A British bibliographer, Gerald Gliddon, remarks of The First Day on the Somme that while it was 'acclaimed as a masterly account' it was 'often criticized for concentrating on one day'.(15) Middlebrook, however, returned to this approach with The Kaiser's Battle (16), his account of the opening day of the March 1918 German counter-offensive, for which he also repeated his technique of interviewing British and German veterans while it was still possible to do so. The Allied riposte ended in a hurricane of victories that saw the total defeat and surrender of Germany, but the 1918 campaign has yet to resonate with the British to the same extent as that of 1916. Still, Middlebrook's interviews and book on the conclusive 1918 campaign are there on the shelf to be reached for as that centenary year dawns.

 

Notes

1. E.g. William Philpott, ' A classic of military history', in Bloody Victory: The Sacrifice on the Somme and the Making of the Twentieth Century (London, 2009), p. 697.

2. Gary Sheffield, The Somme (London, 2003), pp. xii–xiii.

3. Sheffield's other 'foundation stone' is Robin Prior & Trevor Wilson, Command on the Western Front (Oxford, 1992).

4. Sheffield, The Somme, p. xiii.

5. In conversation with the writer.

6. Sheffield, The Somme, ‘Foreword’, p. x.

7. Gary Sheffield, Forgotten Victory - The First World War: Myths and Realities (London, 2001).

8. John Keegan, The Face of Battle: A Study of Agincourt, Waterloo and the Somme (London, 1976), pp. 255–8.

9. IWM Documents 26137. The men were 'interviewed' in the sense of being invited to fill in and return a standard questionnaire which had space for additional comment. Where necessary, respondents were then spoken to in person. The Felix Fund charity for bomb-disposal personnel and their families lodged a substantial part of Middlebrook's archive for The First Day on the Somme and his subsequent The Kaiser's Battle with the Imperial War Museum in 2016.

10. William Siborne, The Waterloo Campaign 1815 (London, 1904).

11. The French line straddled the Somme river; the British named the battle for their section of the front after the departement of the Somme.

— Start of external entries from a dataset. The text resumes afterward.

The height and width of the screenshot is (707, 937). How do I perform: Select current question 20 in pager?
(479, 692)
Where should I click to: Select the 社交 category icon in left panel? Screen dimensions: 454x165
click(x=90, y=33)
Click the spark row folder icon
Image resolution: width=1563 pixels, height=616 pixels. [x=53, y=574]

12. In conversation with the writer.

13. Fred R. van Hartesveldt, The Battles of the Somme, 1916: Historiography and Annotated Bibliography (Westport, CT, 1996); John Harris, The Somme: Death of a Generation (London, 1966).

14. http://ottawacitizen.com/news/local-news/qa-martin-middlebrook [accessed 5 October 2016].

15. Gerald Gliddon, The Battle of the Somme: A Topographical History (Stroud, 1996).

Martin Middlebrook, The Kaiser’s Battle (London, 1978).